Granted, it’s probably not going to generate the same level of interest as yesterday’s direct-booting HD2 Android solution, but this hack is interesting for its own reasons; Android phones are a dime a dozen, but how many smartphone users have gotten the opportunity to play around with MeeGo? If you like experimenting with your phone for the sake of experimentation, this one’s for you.

Developer Steven Troughton-Smith put all the pieces together, starting with the instructions for getting MeeGo to run on Nexus One hardware. Since the HD2 has similar hardware to the Nexus, he reports it was very straightforward to adopt that process. Pop in the Ubuntu kernel that has already been released for the HD2, add on the MeeGo system files, and you’re practically home.

After a little tweaking, Troughton-Smith got MeeGo booting on the HD2, although there remain some hardware support issues keeping the system from being fully functional. Someone still needs to write drivers to handle touchscreen input, wireless networking, and optimize graphics processing.
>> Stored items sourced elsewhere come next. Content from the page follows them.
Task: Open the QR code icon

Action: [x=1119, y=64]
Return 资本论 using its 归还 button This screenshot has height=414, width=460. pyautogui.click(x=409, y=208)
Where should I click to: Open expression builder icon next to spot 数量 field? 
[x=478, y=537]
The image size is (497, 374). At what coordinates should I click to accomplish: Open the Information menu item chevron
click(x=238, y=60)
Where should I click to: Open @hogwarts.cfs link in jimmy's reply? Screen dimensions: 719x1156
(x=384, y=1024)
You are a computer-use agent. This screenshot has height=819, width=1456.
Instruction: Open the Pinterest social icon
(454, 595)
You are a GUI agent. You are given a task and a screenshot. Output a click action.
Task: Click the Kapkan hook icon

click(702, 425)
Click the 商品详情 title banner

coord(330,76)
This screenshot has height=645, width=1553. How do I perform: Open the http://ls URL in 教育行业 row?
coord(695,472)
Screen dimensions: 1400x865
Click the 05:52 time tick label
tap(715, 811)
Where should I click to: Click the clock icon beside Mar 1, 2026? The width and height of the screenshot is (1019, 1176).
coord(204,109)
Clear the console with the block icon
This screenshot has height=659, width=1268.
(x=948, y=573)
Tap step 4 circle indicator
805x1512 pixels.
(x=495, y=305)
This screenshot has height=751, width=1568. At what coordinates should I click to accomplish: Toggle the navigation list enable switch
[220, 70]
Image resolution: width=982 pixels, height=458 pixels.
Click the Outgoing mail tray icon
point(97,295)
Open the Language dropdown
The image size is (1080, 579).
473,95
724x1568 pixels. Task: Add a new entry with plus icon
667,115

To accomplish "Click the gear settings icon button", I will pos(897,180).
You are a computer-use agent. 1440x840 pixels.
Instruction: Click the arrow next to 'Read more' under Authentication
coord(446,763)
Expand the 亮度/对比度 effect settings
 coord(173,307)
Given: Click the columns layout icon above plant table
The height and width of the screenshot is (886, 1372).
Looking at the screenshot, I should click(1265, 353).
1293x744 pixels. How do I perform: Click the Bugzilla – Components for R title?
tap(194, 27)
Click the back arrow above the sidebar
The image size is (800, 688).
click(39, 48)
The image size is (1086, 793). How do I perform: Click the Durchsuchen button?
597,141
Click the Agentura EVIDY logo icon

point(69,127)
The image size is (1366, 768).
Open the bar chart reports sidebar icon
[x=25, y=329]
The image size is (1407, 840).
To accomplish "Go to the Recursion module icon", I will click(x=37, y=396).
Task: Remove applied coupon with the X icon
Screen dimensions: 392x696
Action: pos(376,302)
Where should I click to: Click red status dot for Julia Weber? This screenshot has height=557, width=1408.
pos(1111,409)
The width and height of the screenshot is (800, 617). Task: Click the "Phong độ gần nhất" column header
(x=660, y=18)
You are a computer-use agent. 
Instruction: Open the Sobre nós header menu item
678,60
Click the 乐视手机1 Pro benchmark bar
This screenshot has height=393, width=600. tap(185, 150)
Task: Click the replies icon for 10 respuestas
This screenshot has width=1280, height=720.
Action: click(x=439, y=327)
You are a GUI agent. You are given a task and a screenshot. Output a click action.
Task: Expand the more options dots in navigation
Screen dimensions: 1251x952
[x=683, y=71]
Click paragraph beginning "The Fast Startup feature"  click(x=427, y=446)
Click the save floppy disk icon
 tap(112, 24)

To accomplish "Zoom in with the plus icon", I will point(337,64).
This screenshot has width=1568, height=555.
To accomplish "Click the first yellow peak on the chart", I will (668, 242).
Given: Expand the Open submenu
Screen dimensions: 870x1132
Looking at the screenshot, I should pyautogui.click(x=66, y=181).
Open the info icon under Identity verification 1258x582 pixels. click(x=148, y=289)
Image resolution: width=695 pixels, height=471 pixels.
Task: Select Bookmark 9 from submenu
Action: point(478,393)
Like we said; this is the sort of thing that’s going to appeal most to users who really just want to play around with their HD2, as MeeGo is a far cry from a functional OS in its current state on the HTC smartphone.

Now that it’s running on the HD2, look for Troughton-Smith or other developers to work on ironing out the remaining MeeGo kinks.

Update:

That didn’t take long; touchscreen input is now a go!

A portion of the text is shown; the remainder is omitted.